Often promising a quick boost, an “energy drink” is generally defined as a drink which contains ingredients claimed to enhance mental and physical performance- in some way or another. Energy drinks have soared in popularity since the 1990’s and there are many, many readily available brands.

Energy drinks are usually packaged like soda, and have a soda-like taste, but their distinction from soda lies in the extra ingredients, or at least the extra hype surrounding the ingredients. The often-promised “heightened mental awareness” from energy drinks is largely due to caffeine content, which can vary tremendously. According to the Department of Psychiatry and Behavioral Sciences at The Johns Hopkins University School of Medicine, energy drink caffeine content generally ranges from 50 mg to a mind-blowing, perhaps literally, 505 mg per can or bottle. [1]

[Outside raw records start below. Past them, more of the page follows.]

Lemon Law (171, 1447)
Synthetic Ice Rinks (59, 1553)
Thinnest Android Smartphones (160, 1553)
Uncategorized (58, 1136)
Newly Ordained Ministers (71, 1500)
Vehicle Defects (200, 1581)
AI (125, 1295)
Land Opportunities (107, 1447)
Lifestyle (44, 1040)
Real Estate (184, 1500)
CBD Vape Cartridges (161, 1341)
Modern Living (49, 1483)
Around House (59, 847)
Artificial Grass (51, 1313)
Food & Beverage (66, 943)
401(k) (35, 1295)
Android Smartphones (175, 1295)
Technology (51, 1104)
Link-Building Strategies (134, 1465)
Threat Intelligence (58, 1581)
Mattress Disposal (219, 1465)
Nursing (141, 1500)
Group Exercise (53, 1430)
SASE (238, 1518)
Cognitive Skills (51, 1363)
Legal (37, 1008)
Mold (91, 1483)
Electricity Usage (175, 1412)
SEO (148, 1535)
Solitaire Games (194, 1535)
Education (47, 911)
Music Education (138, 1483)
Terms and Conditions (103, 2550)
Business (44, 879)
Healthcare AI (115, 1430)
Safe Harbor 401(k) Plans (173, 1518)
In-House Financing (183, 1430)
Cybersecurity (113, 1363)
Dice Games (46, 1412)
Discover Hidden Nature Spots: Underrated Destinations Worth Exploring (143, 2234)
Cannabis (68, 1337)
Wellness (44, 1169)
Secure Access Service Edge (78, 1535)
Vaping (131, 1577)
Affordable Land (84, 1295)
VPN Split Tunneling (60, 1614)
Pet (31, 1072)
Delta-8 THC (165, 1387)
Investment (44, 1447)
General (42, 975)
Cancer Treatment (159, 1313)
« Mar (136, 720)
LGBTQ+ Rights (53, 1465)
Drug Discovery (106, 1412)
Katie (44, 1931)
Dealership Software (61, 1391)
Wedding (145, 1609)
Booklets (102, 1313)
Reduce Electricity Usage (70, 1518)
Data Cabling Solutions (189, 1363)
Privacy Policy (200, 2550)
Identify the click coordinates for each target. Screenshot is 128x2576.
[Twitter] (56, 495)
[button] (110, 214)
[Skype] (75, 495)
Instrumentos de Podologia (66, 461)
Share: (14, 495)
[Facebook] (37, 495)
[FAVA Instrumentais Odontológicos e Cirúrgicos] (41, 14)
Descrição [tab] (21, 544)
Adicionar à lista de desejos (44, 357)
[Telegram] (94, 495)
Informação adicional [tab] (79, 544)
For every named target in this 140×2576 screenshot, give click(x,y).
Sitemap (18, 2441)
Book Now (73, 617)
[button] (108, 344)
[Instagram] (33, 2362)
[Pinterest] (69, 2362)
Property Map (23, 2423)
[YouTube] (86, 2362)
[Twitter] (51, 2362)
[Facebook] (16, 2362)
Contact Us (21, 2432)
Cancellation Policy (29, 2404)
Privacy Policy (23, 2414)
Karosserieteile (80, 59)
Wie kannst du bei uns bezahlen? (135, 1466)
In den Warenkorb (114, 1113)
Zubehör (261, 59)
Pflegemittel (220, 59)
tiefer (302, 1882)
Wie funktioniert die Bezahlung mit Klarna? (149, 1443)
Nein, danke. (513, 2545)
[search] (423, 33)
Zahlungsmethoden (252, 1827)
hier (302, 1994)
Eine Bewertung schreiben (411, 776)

Caffeine is natural and the mostly widely consumed stimulant in the world, many consumers believe it’s a worry-free source of immediate energy with absolutely no side effects. This couldn’t be further from the truth.

Both the Oxford Health NHS Foundation Trust and University of Massachusetts Department of Emergency Medicine warn that caffeine can raise blood pressure, disrupt sleep habits, aggravate psychiatric conditions, and induce reliance. Excessive caffeine consumption can cause caffeine intoxication that leads to a fast heartbeat, vomiting, seizure, and death. [2] [3]

The Magic Formula

In addition to caffeine, most energy drinks advertise a special blend of other herbs and ingredients. Sugar free varieties exist, but most energy drinks also contain large amounts of sugar. The “energy providing” elixirs are usually combinations of guarana, taurine, ginseng, and B vitamins. I would challenge anyone to find an energy drink whose marketing messages are in line with the abilities of what’s in the can. Wings? I doubt it. Michigan State University’s Kalamazoo Center for Medical Studies reports that the ginseng content of most energy drinks falls well below most dietary supplement guidelines. [4]

A concern with the use of the herbs in these drinks is their source. The manufacturers of energy drinks are not required to list whether or not the herbs they use have been sprayed with toxic pesticides, irradiated or watered with contaminated water supplies. There is no way of knowing what other toxins are contained in these drinks and whether or not these herbs will have a negative effect.

How Popular are Energy Drinks?

Based on the 2010 National Health Interview Survey data, the CDC reported that one in three adults consumed an energy drink within the past week, 21% had one more than once in the last week, and 11% consumed more than three energy drinks per week. [5] It raises the question, what’s going on in our lives and personal health for us to be so reliant on a constant stream of turbo juice?

Do Energy Drinks Enhance Cognitive Performance?

Although energy drinks manufacturers claim, or at least imply, that their drinks can have a positive effect on cognitive performance, studies have shown that, when compared against placebo (sugar-free lemonade), consuming energy drinks had no significant positive effect on concentration, reasoning, or aptitude. [6]

Do Energy Drinks Enhance Athletic Performance?

Consumption of energy drinks by both recreational and competitive athletes has increased dramatically in recent years.

The Department of Exercise Science at Creighton University conducted a randomized, double-blind, crossover study to examine the effect of sugar-free Red Bull on one repetition bench press. Seventeen college-age, resistance-trained men participated and results suggested that the sugar-free Red Bull offered no improvement or enhancement of one repetition bench press performance. [7]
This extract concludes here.